Cascading a single leaf involves transforming the leaf's restriction into its parent's restriction, then repeating the process until all ancestors are reached. If two leaves share a common ancestor, the restrictions are combined. This process also accommodates projected fields, which appear as numeric alias nodes in the graph.
Export Table¶
The ExportSelection
is where users should interact with this process.
from spyglass.common.common_usage import ExportSelection
from spyglass.common.common_usage import Export
export_key = {paper_id: "my_paper_id", analysis_id: "my_analysis_id"}
ExportSelection().start_export(**export_key)
analysis_data = (MyTable & my_restr).fetch()
analysis_nwb = (MyTable & my_restr).fetch_nwb()
ExportSelection().end_export()
# Visual inspection
touched_files = ExportSelection.list_file_paths(**export_key)

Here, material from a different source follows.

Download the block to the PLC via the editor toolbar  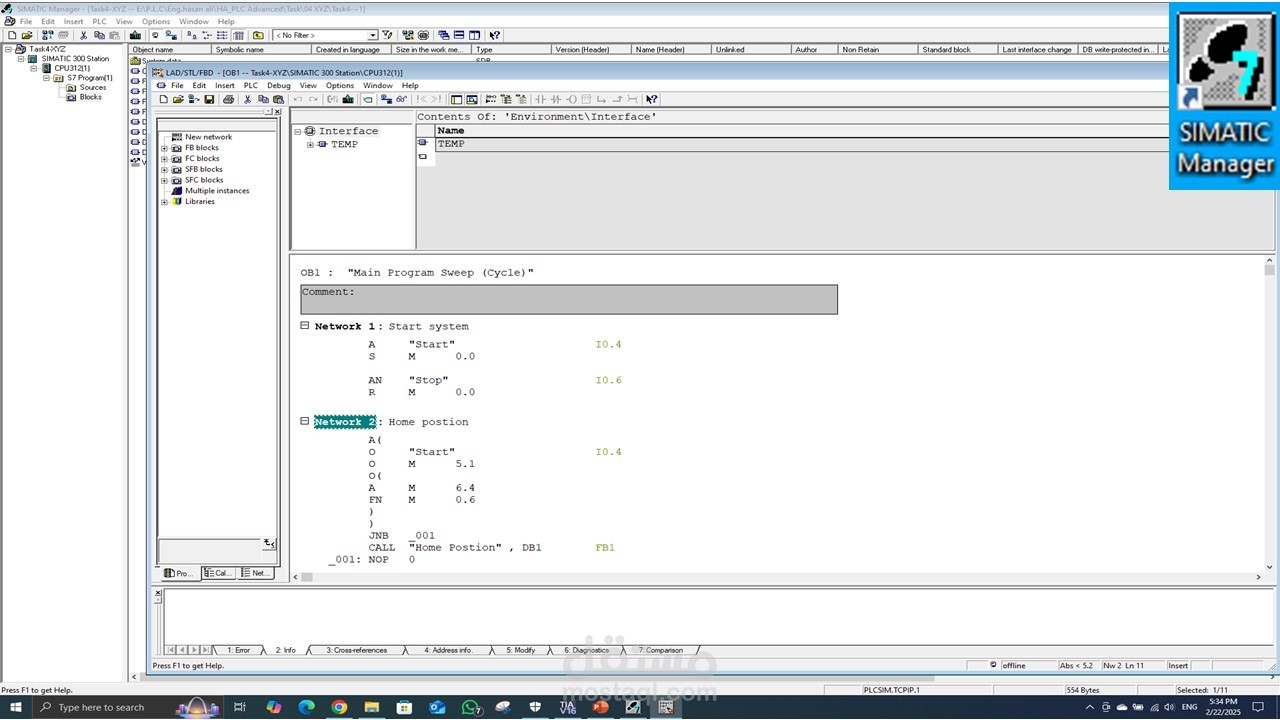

restricted_leaves = ExportSelection.preview_tables(**export_key)
# Export
Export().populate_paper(**export_key)
Export
's populate will invoke the write_export
method to collect cascaded
restrictions and file paths in its part tables, and write out a bash script to
export the data using a series of mysqldump
commands. The script is saved to
Spyglass's directory, base_dir/export/paper_id/
, using credentials from
dj_config
. To use alternative credentials, create a
mysql config file.
To retain the ability to delete the logging from a particular analysis, the
export_id
is a combination of the paper_id
and analysis_id
in
ExportSelection
. When populated, the Export
table, only the maximum
export_id
for a given paper_id
is used, resulting in one shell script per
paper. Each shell script one mysqldump
command per table.
External Implementation¶
To implement an export for a non-Spyglass database, you will need to ...
- Create a modified version of
SpyglassMixin
, including ..._export_table
method to lazy load an export table likeExportSelection
export_id
attribute, plus setter and deleter methods, to manage the status of the export.fetch
and other methods to intercept and log exported content.
- Create a modified version of
ExportSelection
, that adjusts fields likespyglass_version
to match the new database.
Or, optionally, you can use the RestrGraph
class to cascade hand-picked tables
and restrictions without the background logging of SpyglassMixin
. The
assembled list of restricted free tables, RestrGraph.all_ft
, can be passed to
Export.write_export
to generate a shell script for exporting the data.